Here is one very good answer to it, which I think is very interesting. It implies we can only be happy if we can say our situation is better than someone else's. So would minimizing injustice cause everyone to become miserable? And would it be worth keeping just a little bit of injustice around, on purpose, so that everyone else enjoys their happiness more?

Another related point, something Nick could explain to you a lot better than I could, is that a central value of Buddhism is to do just what that first quote warns against: try to minimize desire, and be content with that you have. If your religion believes in this, though, this means your neighboring country will be tempted to invade you, and you'll do nothing about it when they do (except maybe flee to India).

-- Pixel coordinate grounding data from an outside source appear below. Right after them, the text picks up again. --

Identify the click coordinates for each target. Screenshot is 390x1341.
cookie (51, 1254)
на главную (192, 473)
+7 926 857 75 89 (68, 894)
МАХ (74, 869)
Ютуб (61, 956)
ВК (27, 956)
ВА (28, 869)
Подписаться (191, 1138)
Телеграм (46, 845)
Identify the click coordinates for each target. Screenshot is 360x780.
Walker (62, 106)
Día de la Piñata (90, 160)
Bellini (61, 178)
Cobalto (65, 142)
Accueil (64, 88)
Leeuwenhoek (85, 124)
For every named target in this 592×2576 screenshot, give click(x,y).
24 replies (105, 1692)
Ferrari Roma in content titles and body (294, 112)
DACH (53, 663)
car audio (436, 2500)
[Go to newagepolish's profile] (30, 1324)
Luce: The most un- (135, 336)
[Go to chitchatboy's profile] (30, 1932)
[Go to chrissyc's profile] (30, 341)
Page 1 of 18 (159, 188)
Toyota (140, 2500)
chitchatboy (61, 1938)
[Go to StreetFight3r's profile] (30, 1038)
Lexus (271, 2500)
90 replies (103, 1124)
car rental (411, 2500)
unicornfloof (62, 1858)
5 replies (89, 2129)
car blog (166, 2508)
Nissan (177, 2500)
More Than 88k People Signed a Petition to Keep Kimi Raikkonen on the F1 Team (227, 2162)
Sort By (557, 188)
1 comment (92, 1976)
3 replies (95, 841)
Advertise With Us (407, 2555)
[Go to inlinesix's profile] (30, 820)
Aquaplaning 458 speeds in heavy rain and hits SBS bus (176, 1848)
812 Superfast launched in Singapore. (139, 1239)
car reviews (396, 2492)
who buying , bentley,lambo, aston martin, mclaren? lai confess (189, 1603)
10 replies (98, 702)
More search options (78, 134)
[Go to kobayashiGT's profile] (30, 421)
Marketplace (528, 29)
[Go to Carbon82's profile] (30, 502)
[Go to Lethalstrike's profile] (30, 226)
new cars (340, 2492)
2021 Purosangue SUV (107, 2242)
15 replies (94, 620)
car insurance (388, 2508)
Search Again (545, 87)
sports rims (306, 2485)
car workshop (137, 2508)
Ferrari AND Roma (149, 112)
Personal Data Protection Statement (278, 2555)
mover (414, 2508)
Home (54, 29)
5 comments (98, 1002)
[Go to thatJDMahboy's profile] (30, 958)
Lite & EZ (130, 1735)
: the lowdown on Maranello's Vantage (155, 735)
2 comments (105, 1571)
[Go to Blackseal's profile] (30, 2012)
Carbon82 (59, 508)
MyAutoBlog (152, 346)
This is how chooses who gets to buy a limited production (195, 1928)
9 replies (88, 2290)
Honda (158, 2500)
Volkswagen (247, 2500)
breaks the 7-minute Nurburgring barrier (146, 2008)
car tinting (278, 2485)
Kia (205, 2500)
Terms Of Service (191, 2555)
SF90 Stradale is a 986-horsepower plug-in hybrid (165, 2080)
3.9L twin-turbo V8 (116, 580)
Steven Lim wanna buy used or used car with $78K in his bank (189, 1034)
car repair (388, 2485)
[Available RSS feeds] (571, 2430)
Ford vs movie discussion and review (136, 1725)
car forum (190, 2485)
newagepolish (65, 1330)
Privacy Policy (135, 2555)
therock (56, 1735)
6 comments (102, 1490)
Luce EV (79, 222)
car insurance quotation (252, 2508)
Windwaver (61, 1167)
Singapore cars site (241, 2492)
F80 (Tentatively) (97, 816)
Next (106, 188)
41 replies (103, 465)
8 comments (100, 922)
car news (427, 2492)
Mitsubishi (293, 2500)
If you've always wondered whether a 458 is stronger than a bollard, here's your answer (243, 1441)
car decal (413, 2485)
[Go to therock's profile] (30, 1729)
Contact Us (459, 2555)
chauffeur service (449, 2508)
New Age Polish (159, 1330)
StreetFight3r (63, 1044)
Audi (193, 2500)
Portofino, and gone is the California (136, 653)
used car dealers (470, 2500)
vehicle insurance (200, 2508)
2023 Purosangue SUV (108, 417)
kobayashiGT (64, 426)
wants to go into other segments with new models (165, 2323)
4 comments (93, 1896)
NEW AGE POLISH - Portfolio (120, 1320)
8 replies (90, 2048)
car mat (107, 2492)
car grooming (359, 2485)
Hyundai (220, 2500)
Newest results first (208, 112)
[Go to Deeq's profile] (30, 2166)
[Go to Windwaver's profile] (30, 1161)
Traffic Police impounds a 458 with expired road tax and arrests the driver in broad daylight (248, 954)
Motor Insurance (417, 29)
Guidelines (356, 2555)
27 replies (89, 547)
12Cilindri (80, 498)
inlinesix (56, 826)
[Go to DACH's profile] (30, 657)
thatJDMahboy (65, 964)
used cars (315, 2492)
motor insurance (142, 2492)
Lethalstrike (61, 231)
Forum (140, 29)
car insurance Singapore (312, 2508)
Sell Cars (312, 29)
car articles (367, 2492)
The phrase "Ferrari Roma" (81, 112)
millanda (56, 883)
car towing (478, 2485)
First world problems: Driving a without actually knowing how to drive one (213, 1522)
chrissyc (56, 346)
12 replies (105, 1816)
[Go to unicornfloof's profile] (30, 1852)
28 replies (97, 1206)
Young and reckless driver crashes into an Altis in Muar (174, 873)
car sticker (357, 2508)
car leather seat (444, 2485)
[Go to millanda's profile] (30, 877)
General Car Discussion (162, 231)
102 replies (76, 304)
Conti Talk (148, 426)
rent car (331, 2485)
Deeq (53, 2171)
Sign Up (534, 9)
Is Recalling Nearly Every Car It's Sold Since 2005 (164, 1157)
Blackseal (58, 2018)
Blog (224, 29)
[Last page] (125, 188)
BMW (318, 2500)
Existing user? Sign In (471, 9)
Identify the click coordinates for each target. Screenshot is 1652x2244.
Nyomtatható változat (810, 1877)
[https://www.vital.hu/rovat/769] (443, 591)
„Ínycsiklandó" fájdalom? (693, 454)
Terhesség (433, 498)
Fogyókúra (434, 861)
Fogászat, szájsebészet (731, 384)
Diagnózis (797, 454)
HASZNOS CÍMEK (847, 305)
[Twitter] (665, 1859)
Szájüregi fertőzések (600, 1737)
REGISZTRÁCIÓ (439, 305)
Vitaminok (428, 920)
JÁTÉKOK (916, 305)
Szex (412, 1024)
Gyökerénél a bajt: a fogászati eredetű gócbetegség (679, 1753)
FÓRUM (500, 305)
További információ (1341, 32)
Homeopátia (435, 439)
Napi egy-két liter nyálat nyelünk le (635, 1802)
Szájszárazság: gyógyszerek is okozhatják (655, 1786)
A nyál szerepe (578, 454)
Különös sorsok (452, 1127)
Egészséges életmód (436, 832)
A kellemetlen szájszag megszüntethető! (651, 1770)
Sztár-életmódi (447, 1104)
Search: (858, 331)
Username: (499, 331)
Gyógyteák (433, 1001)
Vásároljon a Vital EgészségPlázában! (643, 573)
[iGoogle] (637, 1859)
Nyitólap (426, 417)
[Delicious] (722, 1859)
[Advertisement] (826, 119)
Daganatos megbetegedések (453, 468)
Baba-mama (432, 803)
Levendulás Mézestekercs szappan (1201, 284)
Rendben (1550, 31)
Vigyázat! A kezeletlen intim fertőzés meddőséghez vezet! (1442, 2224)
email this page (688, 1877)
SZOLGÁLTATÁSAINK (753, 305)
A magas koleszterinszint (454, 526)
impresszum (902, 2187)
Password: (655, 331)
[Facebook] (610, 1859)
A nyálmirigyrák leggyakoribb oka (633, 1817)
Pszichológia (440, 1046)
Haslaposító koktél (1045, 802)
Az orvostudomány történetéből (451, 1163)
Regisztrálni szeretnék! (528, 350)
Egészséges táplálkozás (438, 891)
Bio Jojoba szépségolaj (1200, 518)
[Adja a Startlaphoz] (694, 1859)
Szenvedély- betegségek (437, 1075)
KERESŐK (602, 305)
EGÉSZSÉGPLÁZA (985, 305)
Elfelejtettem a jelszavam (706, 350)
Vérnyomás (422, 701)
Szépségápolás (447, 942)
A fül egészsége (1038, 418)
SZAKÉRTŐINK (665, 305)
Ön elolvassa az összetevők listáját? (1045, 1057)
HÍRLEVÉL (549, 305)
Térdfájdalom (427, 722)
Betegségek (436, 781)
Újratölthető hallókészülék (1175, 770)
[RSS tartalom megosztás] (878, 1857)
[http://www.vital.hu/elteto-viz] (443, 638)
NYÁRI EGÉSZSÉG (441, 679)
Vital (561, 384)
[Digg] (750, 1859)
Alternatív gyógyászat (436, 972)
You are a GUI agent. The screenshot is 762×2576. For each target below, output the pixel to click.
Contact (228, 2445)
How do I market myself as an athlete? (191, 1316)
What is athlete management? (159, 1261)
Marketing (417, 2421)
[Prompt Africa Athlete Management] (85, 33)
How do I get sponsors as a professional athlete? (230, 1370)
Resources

So what is the best balance between happiness and suffering? How much suffering do we need in order to keep us creative?

Well, if the pursuit of justice is what keeps us motivated, I don't see any danger in anyone becoming overly content anytime soon, even if only for the reason that different people have differing views on what ideal justice looks like.

My answer to all this is that clich├ęd aspiration for the will to change what you can, the patience to accept what you can't change, and the wisdom to tell the difference (or however it goes). I say, it is pointless to want something you cannot have, so towards those wants one should take the Buddhist approach and learn to get over them (and with some people this requires medication). However, the desire for something you CAN have is a worthwhile one if it motivates you to be productive, so that's good. The most important part is knowing how to tell the difference, so that you can know, out of the things that bother you, which ones to get used to and which ones to try and fix. (And yes, I know that religion can be pretty good at helping people to make the distinction between that their responsibilities are versus what is in the hands of God). Happiness isn't having what you want or being perfect, it's knowing you're doing all you can to get there. Atheists can figure that out too.

And one last note, a great dialogue from Little Miss Sunshine:
- Dwayne: I wish I could just sleep until I was eighteen and skip all this crap, high school and everything, just skip it.
- Frank: You know Marcel Proust?
- Dwayne: He's the guy you teach.
- Frank: Yeah. French writer. Total loser. Never had a real job. Unrequited love affairs. Gay. Spent 20 years writing a book almost no one reads. But he's also probably the greatest writer since Shakespeare. Anyway, he uh... he gets down to the end of his life, and he looks back and decides that all those years he suffered, Those were the best years of his life, 'cause they made him who he was. All those years he was happy? You know, total waste. Didn't learn a thing. So, if you sleep until you're 18... Ah, think of the suffering you're gonna miss. I mean high school? High school-those are your prime suffering years! You don't get better suffering than that.

bernardo said...

I meant to say "helping people to make the distinction between what their responsibilities are versus what is in the hands of God".

And here's a link about the Buddhism thing.

For more, just Google "Nirodha". Or ask Nick.

Randy Kirk said...

I think it is possible to be satisfied with what one has, desire to attain more without being anxious about it, and protect loved ones and possessions from invaders. I don't see any contradiction in this.